Energy, and ethanol in particular, are very important subjects now and will be for some time but our Society, or profession, seems to ignore the subject. We are the ones who could give the congress the most capable guidance but we do nothing.
The last article I saw in one of our publications was maybe two years ago. That article indicated that, using the best available technology for each component (fertilizer production, farming methods, fermentation, distillation, etc.) the use of feed grains took 25% more crude oil than if we just converted oil to gasoline as we have been doing in our existing refineries. I believe there was an indication that there was even more net greenhouse gas emission from the use of ethanol.

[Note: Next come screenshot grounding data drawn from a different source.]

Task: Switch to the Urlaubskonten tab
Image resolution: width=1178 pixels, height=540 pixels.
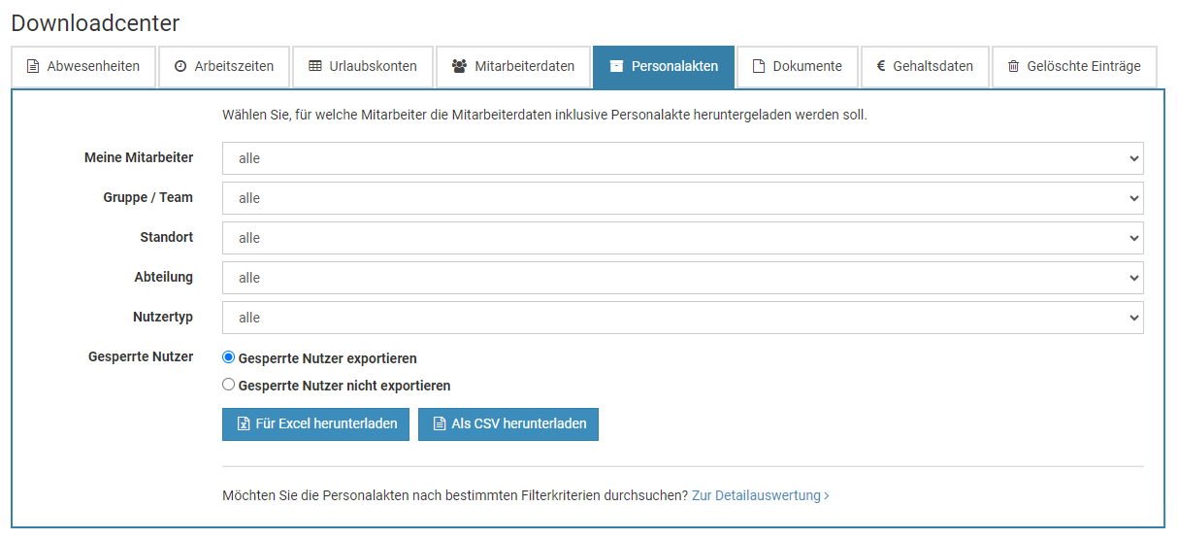Action: pyautogui.click(x=363, y=67)
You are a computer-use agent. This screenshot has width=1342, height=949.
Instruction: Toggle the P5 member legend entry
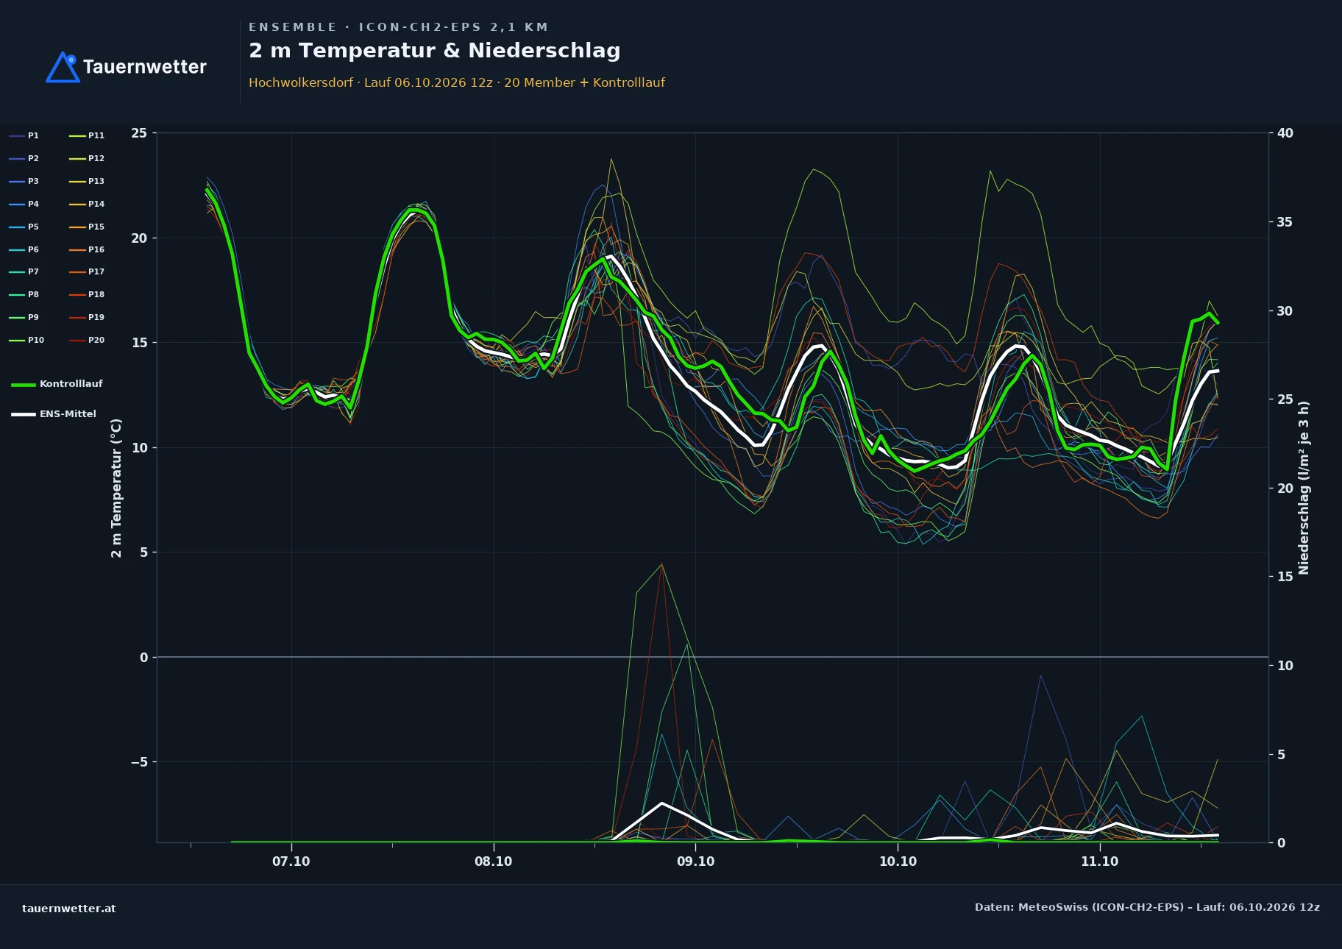point(24,227)
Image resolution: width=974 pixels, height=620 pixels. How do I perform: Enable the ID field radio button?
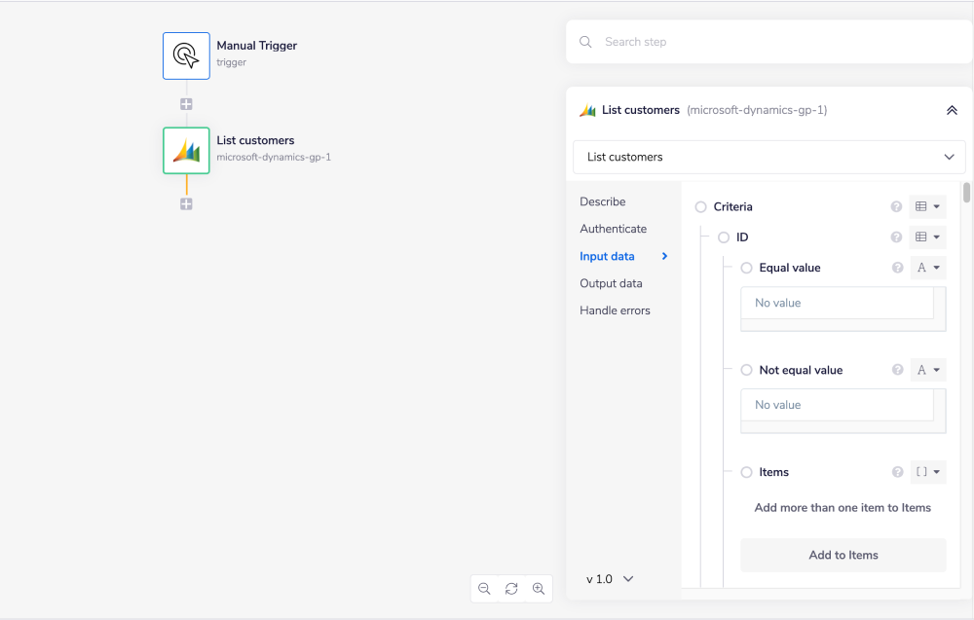pyautogui.click(x=724, y=237)
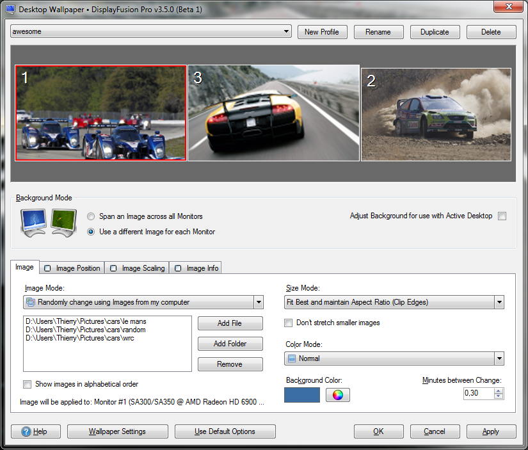Click the DisplayFusion title bar icon
Viewport: 528px width, 450px height.
coord(10,7)
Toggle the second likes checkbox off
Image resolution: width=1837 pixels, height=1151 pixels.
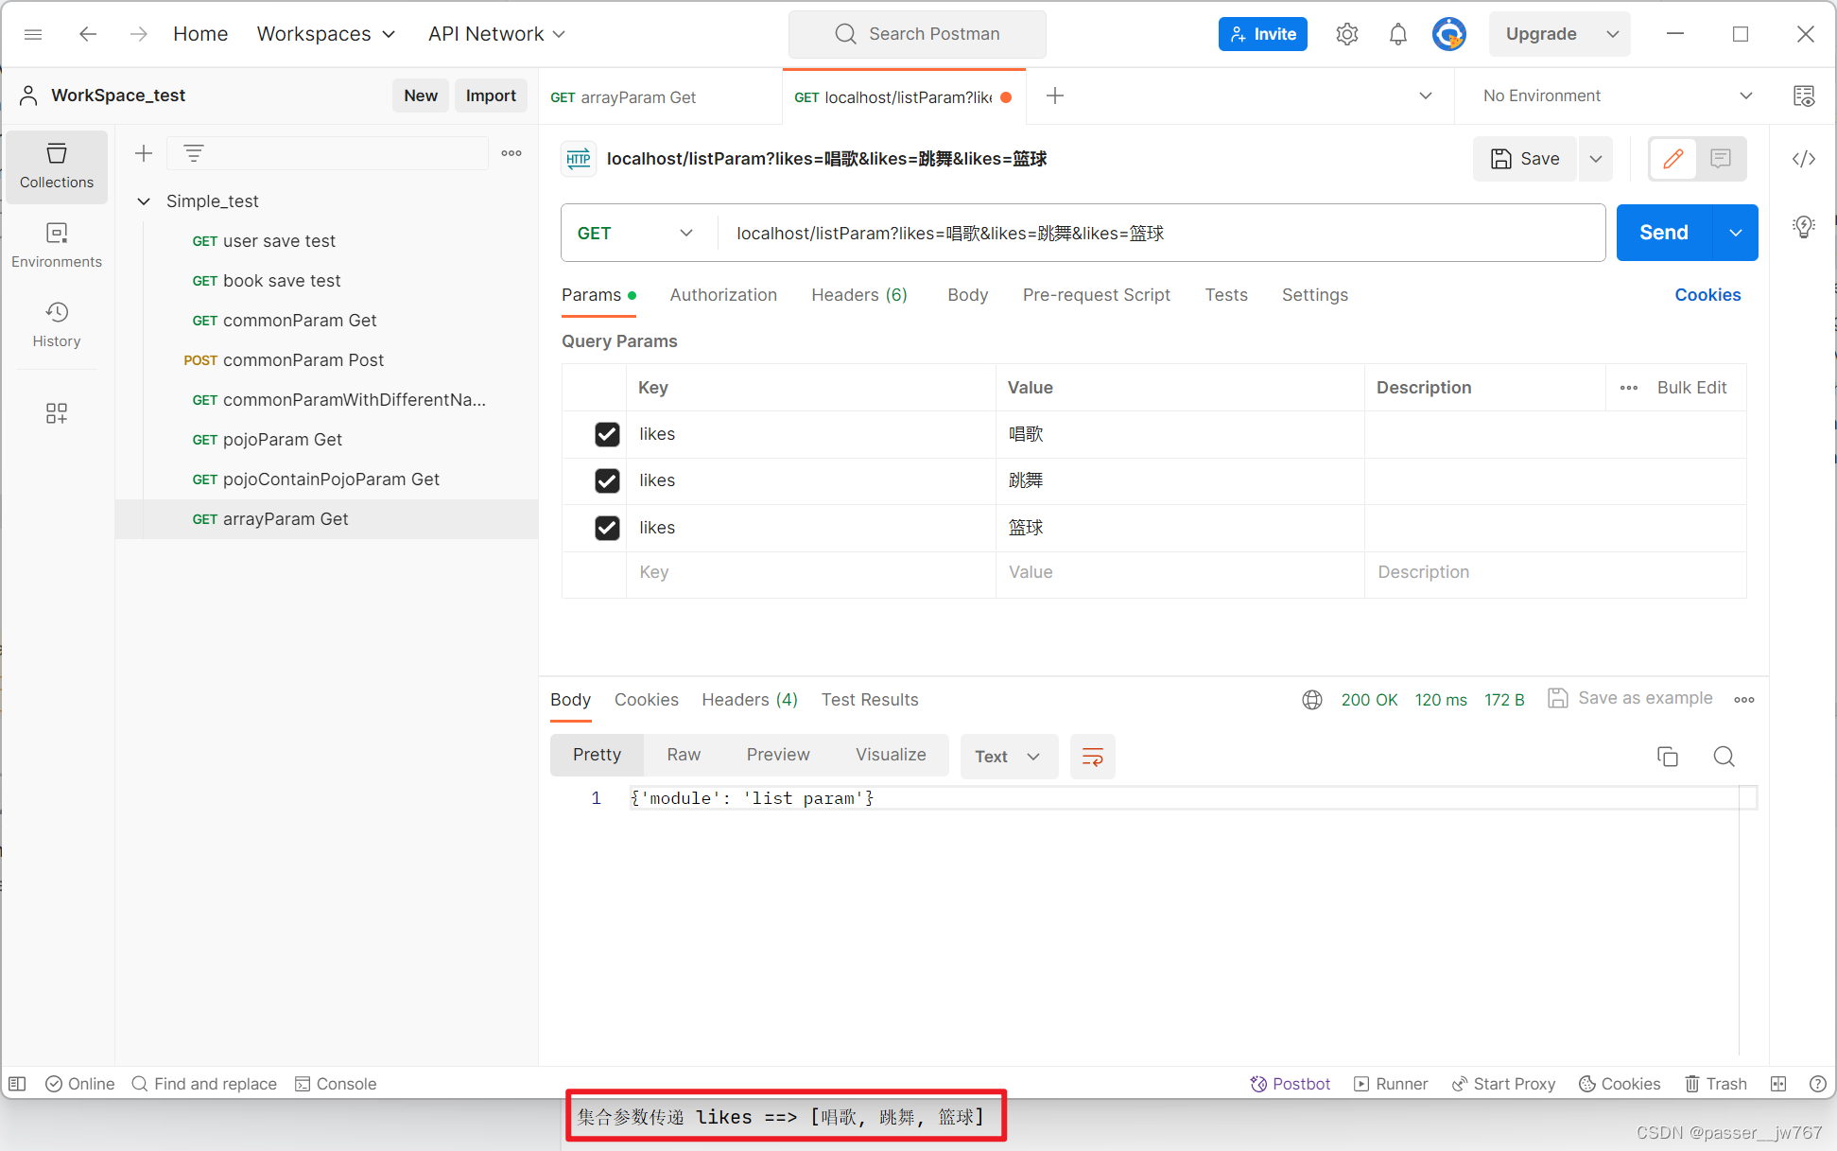pos(606,480)
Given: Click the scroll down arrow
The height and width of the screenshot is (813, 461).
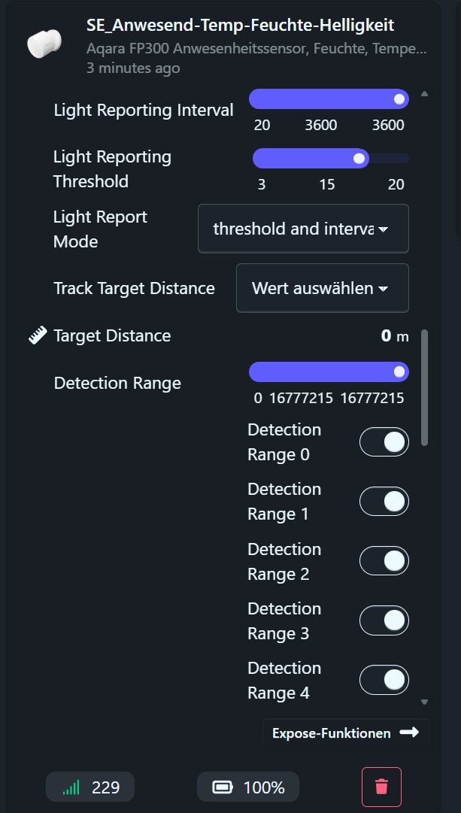Looking at the screenshot, I should (424, 702).
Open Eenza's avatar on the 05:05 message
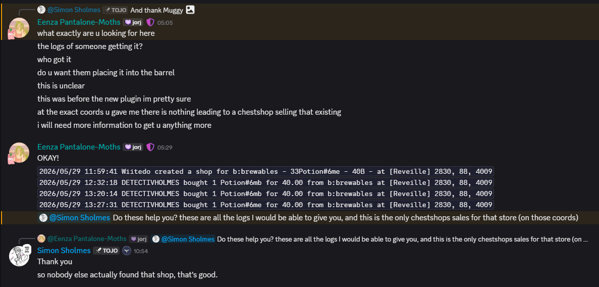599x287 pixels. (19, 28)

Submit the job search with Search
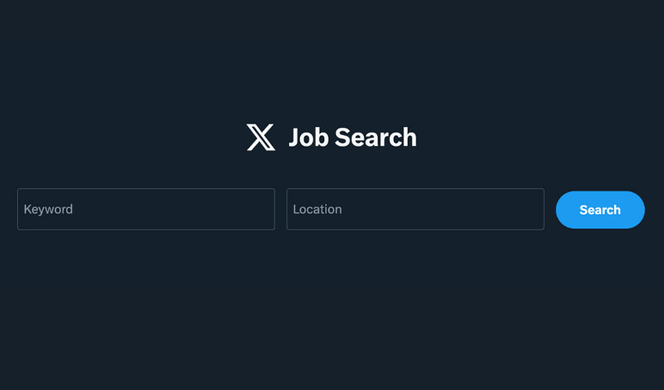[x=600, y=210]
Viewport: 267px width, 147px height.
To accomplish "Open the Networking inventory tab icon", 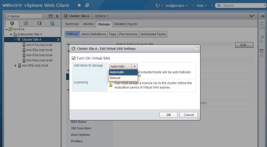I will click(x=53, y=23).
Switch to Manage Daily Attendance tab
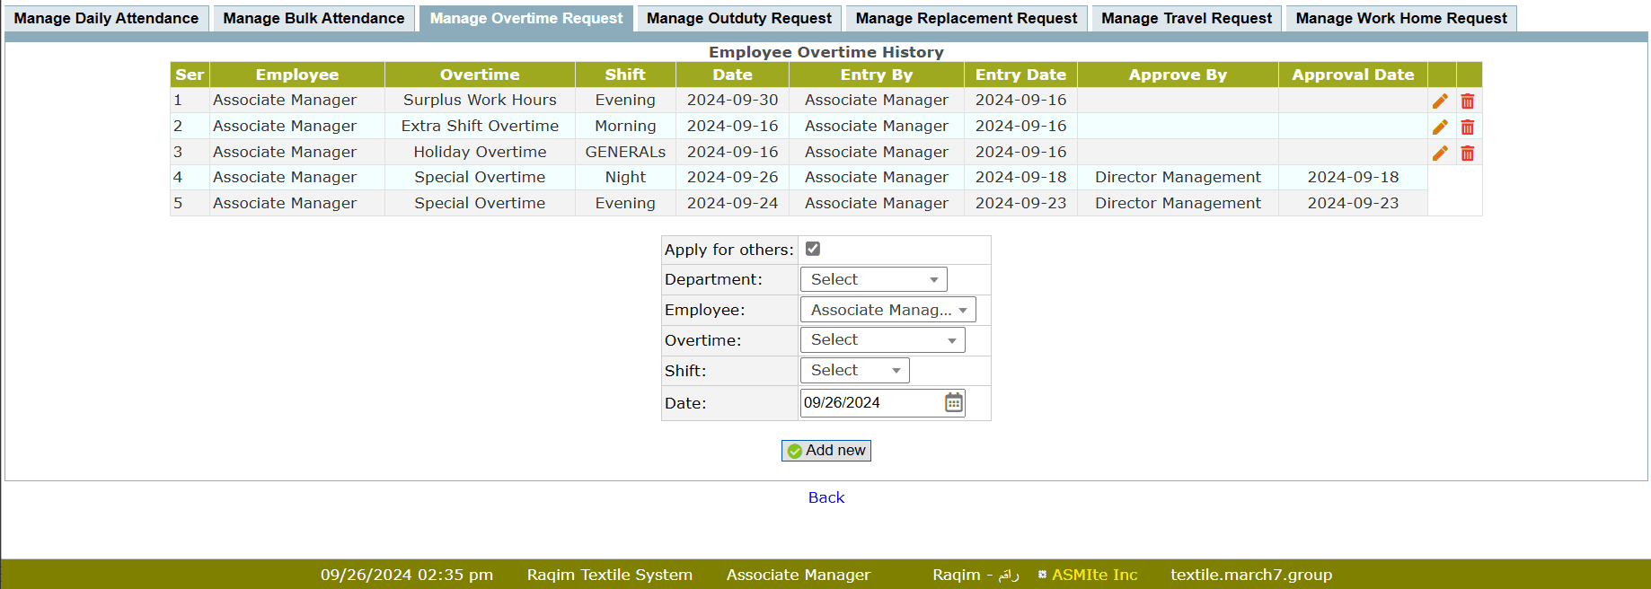 point(106,19)
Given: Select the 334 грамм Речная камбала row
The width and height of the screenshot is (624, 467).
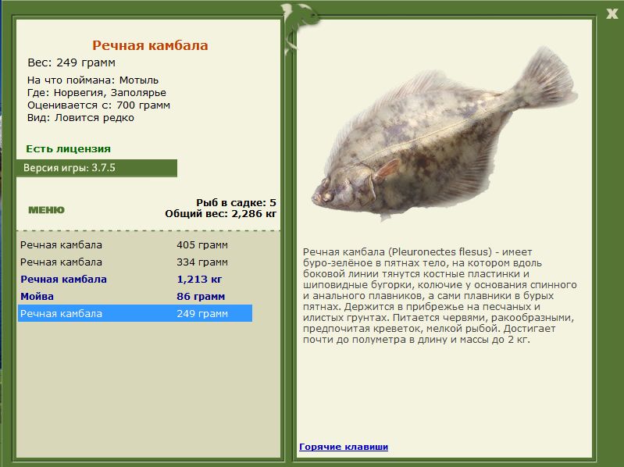Looking at the screenshot, I should point(135,262).
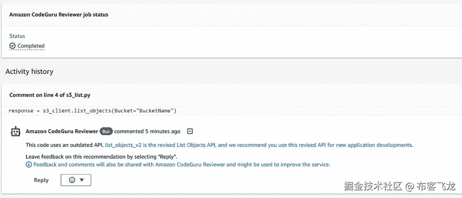462x198 pixels.
Task: Click the CodeGuru Reviewer job status title
Action: [59, 15]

Yet we still have many in congress, and the media, saying ethanol makes us less dependent on foreign oil (really just on oil, but foreign oil sounds better for them). It seems criminal that we continue to promote ethanol, even subsidize it to a considerable extent. The public is getting screwed both ways and we, as engineers who can analyse and guide on such questions are silent.
Has any other work been published that would show the idea has any merit? Who do you know who could shed some light on the latest developments in this area?
I am more or less retired but keep up with what is going on pretty well and have seen little from our profession recently. We are not being responsible citizens.
I know energy/ethanol is not exactly your area of expertise but there are no other "experts" who should have knowledge of costs and benefits like those who do process development. Incidentally, back in the Carter administration I did a feasibility study for an ethanol from corn refinery and it was evident at that time some big subsidies would be necessary for it to fly. (It didn't).
Have an insight or suggestion?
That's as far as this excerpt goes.